• Task instructions: Find the lines in the material below that include the word "value", count them, and give that count alone.

• Source material:

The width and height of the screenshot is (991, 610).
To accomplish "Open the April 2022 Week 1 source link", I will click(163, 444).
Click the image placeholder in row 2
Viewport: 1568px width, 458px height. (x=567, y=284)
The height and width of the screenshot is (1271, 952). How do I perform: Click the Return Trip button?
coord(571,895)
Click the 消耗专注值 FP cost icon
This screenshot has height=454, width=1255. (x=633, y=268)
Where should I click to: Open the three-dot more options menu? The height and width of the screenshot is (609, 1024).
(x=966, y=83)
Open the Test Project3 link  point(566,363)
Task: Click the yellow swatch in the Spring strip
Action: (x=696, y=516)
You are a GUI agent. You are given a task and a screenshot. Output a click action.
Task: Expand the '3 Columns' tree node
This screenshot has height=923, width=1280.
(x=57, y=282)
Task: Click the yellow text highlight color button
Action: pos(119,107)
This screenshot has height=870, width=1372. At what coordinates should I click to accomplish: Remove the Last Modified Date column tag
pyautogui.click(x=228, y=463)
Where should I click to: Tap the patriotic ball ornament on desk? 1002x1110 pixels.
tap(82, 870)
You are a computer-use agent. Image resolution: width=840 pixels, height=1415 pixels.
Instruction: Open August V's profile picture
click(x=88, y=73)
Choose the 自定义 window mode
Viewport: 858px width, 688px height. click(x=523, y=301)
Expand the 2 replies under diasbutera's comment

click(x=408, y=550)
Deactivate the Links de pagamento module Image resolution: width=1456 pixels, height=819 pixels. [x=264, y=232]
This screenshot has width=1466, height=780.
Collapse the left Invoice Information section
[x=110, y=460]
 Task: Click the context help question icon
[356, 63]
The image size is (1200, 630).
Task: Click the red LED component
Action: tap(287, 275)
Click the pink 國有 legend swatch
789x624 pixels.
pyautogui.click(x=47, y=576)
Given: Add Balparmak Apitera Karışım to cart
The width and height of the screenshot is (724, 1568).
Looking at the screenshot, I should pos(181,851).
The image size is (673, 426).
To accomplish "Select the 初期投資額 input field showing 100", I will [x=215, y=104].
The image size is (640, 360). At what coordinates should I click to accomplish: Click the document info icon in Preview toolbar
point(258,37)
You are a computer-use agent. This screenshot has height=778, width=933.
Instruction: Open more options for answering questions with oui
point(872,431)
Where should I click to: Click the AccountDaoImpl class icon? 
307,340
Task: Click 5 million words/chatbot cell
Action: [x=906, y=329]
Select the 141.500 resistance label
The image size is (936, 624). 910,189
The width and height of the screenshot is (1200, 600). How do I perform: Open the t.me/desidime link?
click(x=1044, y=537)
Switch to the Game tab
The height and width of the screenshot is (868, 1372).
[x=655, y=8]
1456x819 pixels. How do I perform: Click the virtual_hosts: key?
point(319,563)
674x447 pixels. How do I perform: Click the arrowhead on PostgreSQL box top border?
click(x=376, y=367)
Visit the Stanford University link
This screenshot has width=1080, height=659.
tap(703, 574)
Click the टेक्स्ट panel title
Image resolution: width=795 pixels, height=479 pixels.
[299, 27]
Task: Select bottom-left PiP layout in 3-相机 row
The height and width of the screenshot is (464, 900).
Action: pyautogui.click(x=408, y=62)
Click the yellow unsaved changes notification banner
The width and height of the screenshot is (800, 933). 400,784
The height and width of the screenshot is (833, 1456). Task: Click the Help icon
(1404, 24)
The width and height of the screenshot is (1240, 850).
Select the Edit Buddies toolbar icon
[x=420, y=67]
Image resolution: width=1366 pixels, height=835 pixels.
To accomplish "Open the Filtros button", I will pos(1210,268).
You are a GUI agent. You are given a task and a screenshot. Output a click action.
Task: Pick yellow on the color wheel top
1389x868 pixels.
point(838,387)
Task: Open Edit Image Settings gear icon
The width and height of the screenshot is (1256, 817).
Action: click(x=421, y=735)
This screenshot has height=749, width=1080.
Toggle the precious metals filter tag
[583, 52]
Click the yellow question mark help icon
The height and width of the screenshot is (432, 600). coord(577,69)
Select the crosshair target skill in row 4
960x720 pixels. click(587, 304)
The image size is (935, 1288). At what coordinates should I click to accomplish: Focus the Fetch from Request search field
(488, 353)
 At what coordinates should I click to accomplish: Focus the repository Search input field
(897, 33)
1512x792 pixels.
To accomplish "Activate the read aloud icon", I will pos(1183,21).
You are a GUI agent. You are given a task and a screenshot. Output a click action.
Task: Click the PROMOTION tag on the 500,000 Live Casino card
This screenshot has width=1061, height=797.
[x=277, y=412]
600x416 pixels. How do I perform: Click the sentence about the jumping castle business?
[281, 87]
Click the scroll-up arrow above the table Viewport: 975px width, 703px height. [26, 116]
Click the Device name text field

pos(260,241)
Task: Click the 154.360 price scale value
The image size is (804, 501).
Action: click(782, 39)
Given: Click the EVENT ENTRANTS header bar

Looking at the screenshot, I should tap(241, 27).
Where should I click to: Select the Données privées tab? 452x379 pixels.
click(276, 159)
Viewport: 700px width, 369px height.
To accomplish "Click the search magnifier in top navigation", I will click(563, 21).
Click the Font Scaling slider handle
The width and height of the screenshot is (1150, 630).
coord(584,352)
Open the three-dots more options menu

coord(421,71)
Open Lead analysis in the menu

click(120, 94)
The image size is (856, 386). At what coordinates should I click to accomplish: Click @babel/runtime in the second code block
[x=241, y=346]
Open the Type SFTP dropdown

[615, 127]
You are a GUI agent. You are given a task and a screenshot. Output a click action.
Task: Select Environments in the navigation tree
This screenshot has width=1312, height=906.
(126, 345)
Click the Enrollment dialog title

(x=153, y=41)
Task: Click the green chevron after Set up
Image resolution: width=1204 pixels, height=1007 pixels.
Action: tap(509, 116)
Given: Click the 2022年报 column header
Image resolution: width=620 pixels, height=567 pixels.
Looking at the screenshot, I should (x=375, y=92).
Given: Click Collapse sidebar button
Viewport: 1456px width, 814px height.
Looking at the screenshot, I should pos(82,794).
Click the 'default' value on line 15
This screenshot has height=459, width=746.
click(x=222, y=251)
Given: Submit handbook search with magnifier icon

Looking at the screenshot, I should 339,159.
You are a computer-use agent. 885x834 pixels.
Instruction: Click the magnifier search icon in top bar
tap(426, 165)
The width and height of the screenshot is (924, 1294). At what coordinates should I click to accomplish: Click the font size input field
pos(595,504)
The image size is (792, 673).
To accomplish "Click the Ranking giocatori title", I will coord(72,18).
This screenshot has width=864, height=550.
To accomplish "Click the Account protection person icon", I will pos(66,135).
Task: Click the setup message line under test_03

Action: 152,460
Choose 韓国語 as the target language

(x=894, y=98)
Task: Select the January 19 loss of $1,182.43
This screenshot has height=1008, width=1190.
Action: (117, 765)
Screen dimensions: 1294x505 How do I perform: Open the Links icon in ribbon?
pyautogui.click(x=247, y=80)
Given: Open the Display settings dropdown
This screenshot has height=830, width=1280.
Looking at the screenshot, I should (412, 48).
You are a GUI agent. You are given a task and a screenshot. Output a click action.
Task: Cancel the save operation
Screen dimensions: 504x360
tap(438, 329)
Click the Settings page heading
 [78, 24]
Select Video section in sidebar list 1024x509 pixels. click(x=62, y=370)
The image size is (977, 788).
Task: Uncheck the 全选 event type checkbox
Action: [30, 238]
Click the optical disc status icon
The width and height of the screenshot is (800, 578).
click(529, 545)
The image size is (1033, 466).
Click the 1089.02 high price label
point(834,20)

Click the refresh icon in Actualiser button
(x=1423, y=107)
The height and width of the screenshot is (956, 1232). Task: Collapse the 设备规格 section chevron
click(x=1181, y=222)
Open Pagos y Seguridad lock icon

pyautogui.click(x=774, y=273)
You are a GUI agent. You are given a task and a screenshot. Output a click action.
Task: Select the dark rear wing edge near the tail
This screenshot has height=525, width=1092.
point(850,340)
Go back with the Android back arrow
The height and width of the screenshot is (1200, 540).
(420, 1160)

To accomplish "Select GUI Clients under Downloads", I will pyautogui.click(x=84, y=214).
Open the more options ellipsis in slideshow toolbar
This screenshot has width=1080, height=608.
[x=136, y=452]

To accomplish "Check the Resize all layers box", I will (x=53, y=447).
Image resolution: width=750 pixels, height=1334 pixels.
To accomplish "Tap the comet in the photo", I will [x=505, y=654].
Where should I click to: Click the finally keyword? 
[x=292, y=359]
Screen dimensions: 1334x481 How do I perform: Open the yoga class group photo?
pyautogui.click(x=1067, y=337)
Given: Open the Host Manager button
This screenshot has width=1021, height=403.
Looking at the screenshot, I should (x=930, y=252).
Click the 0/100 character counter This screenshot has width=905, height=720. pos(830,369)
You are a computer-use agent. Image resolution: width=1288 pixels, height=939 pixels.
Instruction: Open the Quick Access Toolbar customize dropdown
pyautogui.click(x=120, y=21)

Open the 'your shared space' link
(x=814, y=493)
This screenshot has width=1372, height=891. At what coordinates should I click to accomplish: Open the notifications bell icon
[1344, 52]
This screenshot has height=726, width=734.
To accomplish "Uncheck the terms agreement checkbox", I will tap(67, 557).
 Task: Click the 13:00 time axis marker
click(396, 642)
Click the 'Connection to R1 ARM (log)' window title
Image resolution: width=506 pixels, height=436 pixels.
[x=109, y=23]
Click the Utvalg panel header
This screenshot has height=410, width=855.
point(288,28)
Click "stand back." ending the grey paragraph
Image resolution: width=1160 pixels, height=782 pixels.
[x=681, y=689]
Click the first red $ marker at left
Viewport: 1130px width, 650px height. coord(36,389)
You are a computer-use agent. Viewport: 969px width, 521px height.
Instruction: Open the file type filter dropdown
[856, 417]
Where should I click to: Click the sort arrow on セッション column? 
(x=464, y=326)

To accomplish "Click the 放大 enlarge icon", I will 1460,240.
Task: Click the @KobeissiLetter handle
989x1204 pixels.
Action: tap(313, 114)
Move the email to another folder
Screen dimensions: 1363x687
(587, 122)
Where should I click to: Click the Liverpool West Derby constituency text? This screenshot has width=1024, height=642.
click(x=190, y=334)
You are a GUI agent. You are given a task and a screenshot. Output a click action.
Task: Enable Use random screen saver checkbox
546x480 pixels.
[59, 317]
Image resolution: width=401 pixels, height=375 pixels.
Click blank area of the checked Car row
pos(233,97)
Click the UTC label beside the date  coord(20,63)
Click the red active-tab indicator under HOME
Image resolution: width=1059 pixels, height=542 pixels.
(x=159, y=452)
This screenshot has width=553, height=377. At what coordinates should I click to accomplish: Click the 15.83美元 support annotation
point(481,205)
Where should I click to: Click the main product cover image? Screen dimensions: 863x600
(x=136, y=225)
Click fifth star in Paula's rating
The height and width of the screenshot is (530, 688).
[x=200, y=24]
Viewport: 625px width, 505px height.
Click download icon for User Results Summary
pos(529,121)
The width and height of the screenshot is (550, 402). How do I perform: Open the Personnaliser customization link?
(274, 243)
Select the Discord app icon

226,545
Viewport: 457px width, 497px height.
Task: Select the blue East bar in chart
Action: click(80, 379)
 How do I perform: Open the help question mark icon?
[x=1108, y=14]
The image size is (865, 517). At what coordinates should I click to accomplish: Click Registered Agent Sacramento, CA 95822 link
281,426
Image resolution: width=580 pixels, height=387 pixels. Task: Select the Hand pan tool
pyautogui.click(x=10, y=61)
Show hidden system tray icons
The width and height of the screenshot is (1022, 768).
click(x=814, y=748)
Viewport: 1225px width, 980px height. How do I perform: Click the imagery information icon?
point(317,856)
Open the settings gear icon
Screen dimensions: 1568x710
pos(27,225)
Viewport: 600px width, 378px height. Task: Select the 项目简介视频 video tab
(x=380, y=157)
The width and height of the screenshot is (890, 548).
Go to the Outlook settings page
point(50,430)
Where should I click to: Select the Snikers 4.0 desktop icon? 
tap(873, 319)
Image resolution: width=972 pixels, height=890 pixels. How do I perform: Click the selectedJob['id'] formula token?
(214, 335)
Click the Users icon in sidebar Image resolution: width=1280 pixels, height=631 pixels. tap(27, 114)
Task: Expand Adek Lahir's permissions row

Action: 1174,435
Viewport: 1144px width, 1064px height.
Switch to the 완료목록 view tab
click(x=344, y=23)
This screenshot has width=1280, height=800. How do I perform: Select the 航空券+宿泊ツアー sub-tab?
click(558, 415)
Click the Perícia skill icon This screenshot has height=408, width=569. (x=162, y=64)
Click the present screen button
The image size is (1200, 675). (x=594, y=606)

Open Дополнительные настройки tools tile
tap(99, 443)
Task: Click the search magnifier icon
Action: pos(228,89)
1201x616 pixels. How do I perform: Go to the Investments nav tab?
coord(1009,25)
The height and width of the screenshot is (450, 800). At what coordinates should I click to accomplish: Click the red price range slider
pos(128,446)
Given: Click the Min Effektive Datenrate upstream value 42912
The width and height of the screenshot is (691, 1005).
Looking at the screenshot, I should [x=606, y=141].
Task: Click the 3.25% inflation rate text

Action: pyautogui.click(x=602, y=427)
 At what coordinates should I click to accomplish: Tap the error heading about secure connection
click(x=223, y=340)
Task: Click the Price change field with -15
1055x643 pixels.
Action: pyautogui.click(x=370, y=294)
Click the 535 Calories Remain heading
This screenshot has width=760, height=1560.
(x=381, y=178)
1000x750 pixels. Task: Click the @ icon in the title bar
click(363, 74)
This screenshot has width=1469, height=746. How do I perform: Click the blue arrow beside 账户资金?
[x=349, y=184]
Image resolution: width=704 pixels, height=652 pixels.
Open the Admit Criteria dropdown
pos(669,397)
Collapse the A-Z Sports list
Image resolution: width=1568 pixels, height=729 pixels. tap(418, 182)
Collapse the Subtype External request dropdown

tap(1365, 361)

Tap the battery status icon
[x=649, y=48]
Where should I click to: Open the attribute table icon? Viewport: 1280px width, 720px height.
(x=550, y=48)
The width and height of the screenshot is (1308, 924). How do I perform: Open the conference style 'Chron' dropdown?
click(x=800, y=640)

• Response below: 3